I guess I shouldn't have found this as disturbing as I did. But I generally have a low opinion of humans, and it seems like no matter how cynical or pessimistic I am, I'm sill surprised by their behavior.

Comment author: Jack 05 May 2010 08:05:11PM *  2 points [-]

The four elements is still really popular in new-agey circles. I believe my element is "air" and it has something to do with my birthday or astrological sign. The four element thing is really central to Wiccan practice, or it least it was in middle school when I learned this stuff (doing spells and shit was at that time very popular among 14-year-old girls and I was a 14-year-old boy).

I had never heard of quintessence until I studied Aristotle, though.

Comment author: NancyLebovitz 05 May 2010 08:18:57PM 2 points [-]

I'm a somewhat casual Neo-pagan-- I enjoy the rituals.

As far as I can tell, the four elements are viewed as a convenient source of symbolism, but not believed in literally.

I don't know about Wiccans, but Neo-paganism is a community of practice, not belief. Neo-pagans cover the range from atheism to literal belief.

Comment author: Jack 05 May 2010 08:25:47PM 4 points [-]

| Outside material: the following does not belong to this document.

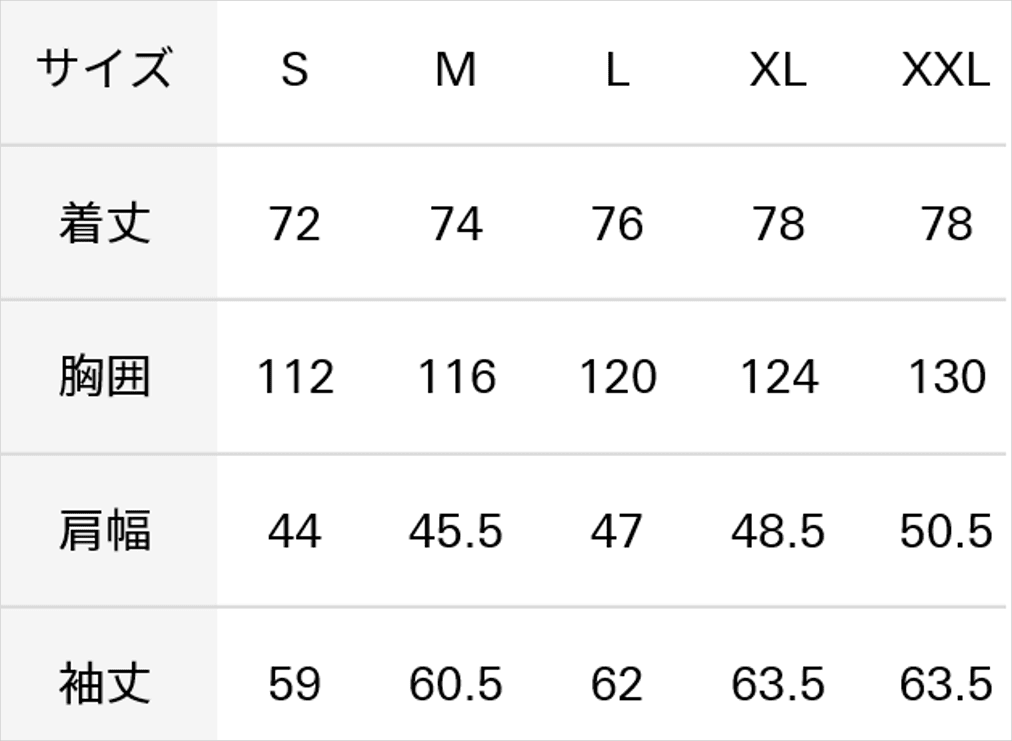Click the 肩幅 value 50.5 for XXL

pos(946,531)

I shouldn't speak for actual Wiccans, my experience was mostly love spells and giggling. I did sit in a circle once and "call" the air element after which people did the same for fire, earth and water. Then someone stole some of my hair to make me fall in love with them and we all smoked cinnamon sticks.

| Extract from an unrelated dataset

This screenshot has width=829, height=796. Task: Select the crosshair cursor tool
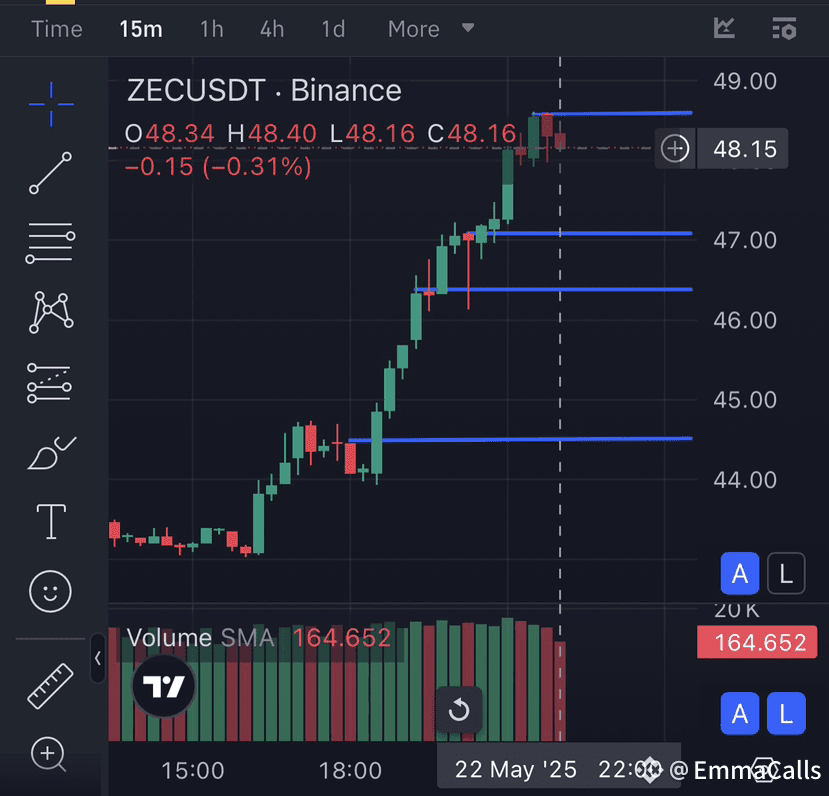coord(50,104)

Comment author: arundelo 05 May 2010 08:49:08PM *  2 points [-]

Another example: I don't know if Eric Raymond would self-describe as atheist, but he is a neopagan with, as far as I can tell, a naturalistic worldview.

Edit -- a key quote:

One great virtue of this dual explanation is that it removes the need for what William James, in his remarkable "The Varieties of Religious Experience", called the "objective correlative". By identifying the Gods with shared features of our psychological and inter-subjective experience, but being willing to dance with them on their own terms in the ritual circle, we can explain religious experience in respectful and non-reductive ways without making any anti-rational commitments about history or cosmology. Scientific method cannot ultimately be reconciled with religious faith, but it can get along with experiential mysticism just fine.

Comment author: arundelo 05 May 2010 08:48:15PM 1 point [-]

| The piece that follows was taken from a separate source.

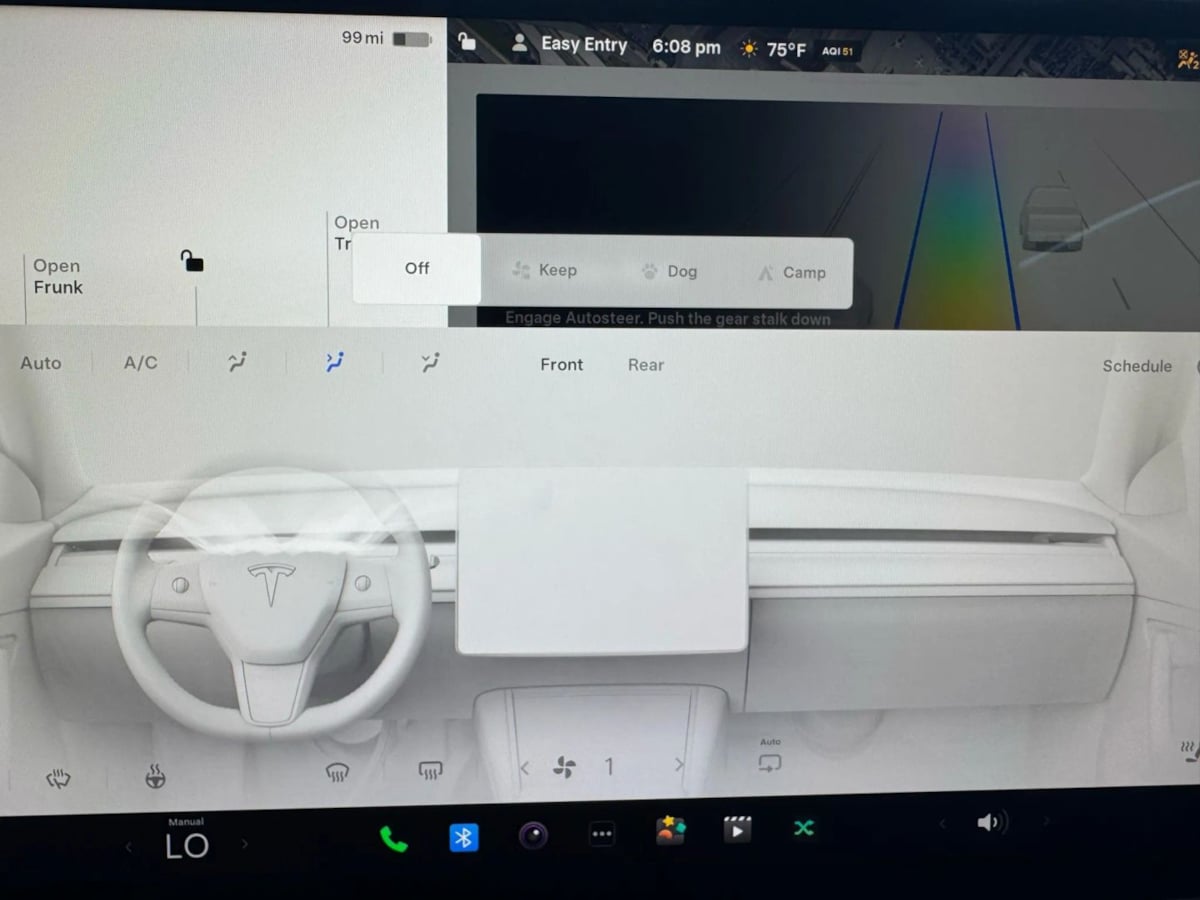Viewport: 1200px width, 900px height.
Task: Launch the dashcam camera app
Action: click(533, 835)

Doreen Valiente talks about the four elements and Spirit as a fifth element in An ABC of Witchcraft (1973); see for example the "Pentagram" entry. (I was into Wicca when I was a 14-year-old boy too!)

Comment author: NancyLebovitz 05 May 2010 08:27:15PM 0 points [-]

In what sense did the Wiccans believe in the four (or five) elements?

Comment author: Jack 05 May 2010 08:49:38PM 1 point [-]

Wikipedia is more trustworthy than I am (they same the same about it being more about ritual than belief). I don't remember anything about the 5th element but wikipedia says that is there too. What we did was apparently "casting the circle" and I sat on the east side (or facing the east, I can't remember) and read something about wind and slyphs. I recall thinking that being born with air as my element should imply that I had more control over the air/wind, but that's probably the 14-year-old version.

Comment author: thomblake 05 May 2010 08:19:51PM 0 points [-]

Sorry, I was automatically not counting the Wiccans as 'serious' which is probably unfair.

Comment author: Thomas 05 May 2010 07:18:14PM 1 point [-]

And it was hardly an Aristotelian original.

Really?

Comment author: thomblake 05 May 2010 07:19:41PM 0 points [-]

Ah. I didn't realize you were speaking of Aether specifically.

Comment author: Jack 05 May 2010 08:54:06PM *  0 points [-]

Also, the kids are pretty into Avatar: The Last Airbender.